The noble Baroness asks if there have been any improvements. There are some illustrations and examples in the CQC report of where there have been some improvements, but putting in a new governance structure, changing the whole culture about raising concerns about those kinds of issues, will not happen overnight. Of course, I appreciate that for Connor Sparrowhawk’s family this happened two and a half years ago, and one must never lose sight of that.
A question was asked about NHS Improvement. It put in an improvement director. These people do not grow on trees. If we are honest about the NHS, we are very short of highly qualified and highly skilled senior management, and it sometimes takes time to find the right people.
My Lords, the history of people with learning disabilities and mental health problems and the institutions in which they live goes back a long way. Many appalling situations have taken place, and I do not want to belittle this deplorable situation. However, did the report also identify areas of very good-quality care and professional standards? The danger is that vilifying an institution—and even going on to a public inquiry, which prolongs the agony even further—does not give it the opportunity to build on its strengths and provide the quality of care that the hundreds of people working there wish to provide and wish to be proud of doing.
I am grateful to my noble friend for those comments. There are many examples in the CQC report of good care. In one of the domains that the CQC inspects, which is caring, it is clear that the vast majority of people who work for Southern Health are deeply caring, committed people. We have to be careful. I am afraid it is a question of the curate’s egg; the report is good in parts. I go back to what I said originally: an organisation this big is incredibly difficult to manage. That is one of the learnings that we need to take from this. The temptation to merge organisations to get centralised cost reduction, or whatever, is very tempting but leads to serious issues around governance.
My Lords, where does Healthwatch come in? Should there not be far more openness and participation by the public to stop such things from happening? It is all very well having management, but one wants caring people from the community who will speak out on behalf of these people.

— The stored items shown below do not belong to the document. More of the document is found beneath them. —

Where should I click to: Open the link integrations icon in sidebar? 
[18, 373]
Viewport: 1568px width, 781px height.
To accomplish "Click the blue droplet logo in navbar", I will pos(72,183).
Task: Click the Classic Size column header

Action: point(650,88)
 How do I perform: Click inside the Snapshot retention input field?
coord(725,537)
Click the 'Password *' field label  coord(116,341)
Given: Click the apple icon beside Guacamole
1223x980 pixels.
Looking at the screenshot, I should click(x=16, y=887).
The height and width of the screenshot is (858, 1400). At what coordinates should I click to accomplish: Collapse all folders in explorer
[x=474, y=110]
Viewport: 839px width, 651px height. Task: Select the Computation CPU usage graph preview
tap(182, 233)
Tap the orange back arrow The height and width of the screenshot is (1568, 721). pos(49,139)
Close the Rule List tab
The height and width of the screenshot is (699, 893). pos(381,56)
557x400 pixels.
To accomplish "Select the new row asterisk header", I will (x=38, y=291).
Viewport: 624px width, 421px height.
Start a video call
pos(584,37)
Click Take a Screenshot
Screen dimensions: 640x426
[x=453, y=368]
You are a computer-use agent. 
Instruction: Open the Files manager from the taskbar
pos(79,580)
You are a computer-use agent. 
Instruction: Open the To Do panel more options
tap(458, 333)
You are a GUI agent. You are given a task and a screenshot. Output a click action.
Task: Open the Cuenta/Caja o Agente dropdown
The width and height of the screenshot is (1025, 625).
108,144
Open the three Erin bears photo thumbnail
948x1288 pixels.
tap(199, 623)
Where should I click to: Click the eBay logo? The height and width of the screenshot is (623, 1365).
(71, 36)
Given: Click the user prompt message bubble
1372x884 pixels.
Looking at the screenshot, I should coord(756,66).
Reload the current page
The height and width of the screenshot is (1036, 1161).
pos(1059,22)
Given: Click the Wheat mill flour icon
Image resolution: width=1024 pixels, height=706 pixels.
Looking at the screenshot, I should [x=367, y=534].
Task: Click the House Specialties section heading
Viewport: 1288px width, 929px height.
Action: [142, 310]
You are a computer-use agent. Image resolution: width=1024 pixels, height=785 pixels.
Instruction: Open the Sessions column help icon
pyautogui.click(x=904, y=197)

My Lords, this goes back to the culture of the trust. It is important that members of the public or Healthwatch have a right to go in and visit facilities, and that they are welcomed there, but that they do not go native at the same time—that they are truly independent, looking at it from the patients’ perspective. Healthwatch has an important part to play, and the relationship that it has locally with the CQC inspection team is very important.
My Lords, I am slightly perplexed. Why is it that, once again, it is only because an Urgent Question was tabled and agreed by the Speaker that Parliament knows all the details and is able to hold the Government to account? If, as the Minister says, the Government are so concerned about it, why did they not volunteer a Statement?
My Lords, the CQC report is in the public domain, as are all the CQC reports. To be honest with your Lordships, I am not technically sufficiently aware of the procedures of the House to know why it did not automatically come to the House but, as I say, I am here today.